We will start with something familiar, **2A**. Now, do you remember this arrangement we looked at for decimal numbers?

We are going to tweak it a bit and change this to its hexacular base-16 equivalent:

Notice that all the powers of 10 are now powers of 16. The first thing we do is slot each digit of our hex value into this arrangement. For 2A, it would be:

Next, we just multiply each value by its position and add it all up:

2 x 16^{1} + 10 x 16^{0} = 42

You don’t need this visualization to calculate the other values. You just need to remember what power each digit of our hex value will map to. For 5D4, the calculation is:

5 x 16^{2} + 13 x 16^{1} + 4 x 16^{0} = 1280 + 208 + 4 = 1492

Similarly, getting the decimal equivalent of 10000 in hex is just:

1 x 16^{4} + 0 x 16^{3} + 0 x 16^{2} + 0 x 16^{1} + 0 x 16^{0} = ⏎

65536 + 0 + 0 + 0 + 0 = 65536

And with this, you are set! You now have all thet tools and tricks necessary to go between decimal and hexadecimal like a pro.

Well, there you have it.

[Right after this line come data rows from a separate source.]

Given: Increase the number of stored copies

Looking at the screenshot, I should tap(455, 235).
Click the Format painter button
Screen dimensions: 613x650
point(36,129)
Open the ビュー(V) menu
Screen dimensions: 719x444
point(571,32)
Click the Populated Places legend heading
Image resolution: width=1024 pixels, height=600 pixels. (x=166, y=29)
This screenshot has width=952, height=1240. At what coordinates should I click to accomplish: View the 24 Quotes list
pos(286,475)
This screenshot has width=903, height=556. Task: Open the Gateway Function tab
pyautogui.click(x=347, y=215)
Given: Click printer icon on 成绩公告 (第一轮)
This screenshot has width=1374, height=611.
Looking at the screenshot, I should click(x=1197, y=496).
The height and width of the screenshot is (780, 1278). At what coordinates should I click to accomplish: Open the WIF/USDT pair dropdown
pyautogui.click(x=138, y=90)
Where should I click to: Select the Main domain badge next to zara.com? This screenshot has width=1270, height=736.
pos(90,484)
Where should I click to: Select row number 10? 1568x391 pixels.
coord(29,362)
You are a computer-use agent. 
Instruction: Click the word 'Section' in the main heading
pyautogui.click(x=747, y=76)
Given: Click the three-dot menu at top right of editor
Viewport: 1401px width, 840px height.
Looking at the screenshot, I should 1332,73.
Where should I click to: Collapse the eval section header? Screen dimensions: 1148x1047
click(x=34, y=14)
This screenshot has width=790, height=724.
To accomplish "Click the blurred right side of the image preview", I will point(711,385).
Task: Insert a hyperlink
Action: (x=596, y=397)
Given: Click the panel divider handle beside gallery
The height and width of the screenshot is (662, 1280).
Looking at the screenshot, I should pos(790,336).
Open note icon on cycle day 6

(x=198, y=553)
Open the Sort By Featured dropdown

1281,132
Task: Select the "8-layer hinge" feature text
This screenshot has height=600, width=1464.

If you ever run into a hexadecimal in the wild, you know exactly how to react:

Now, I don't know about you, but I'm always on the lookout for some number scheme-related trivia. Word on the street is that the famous programmer Charles Simonyi prefers base -2 when interviewing candidates. I don’t even know where to begin with that one, but our generalized model will help you out even in this situation.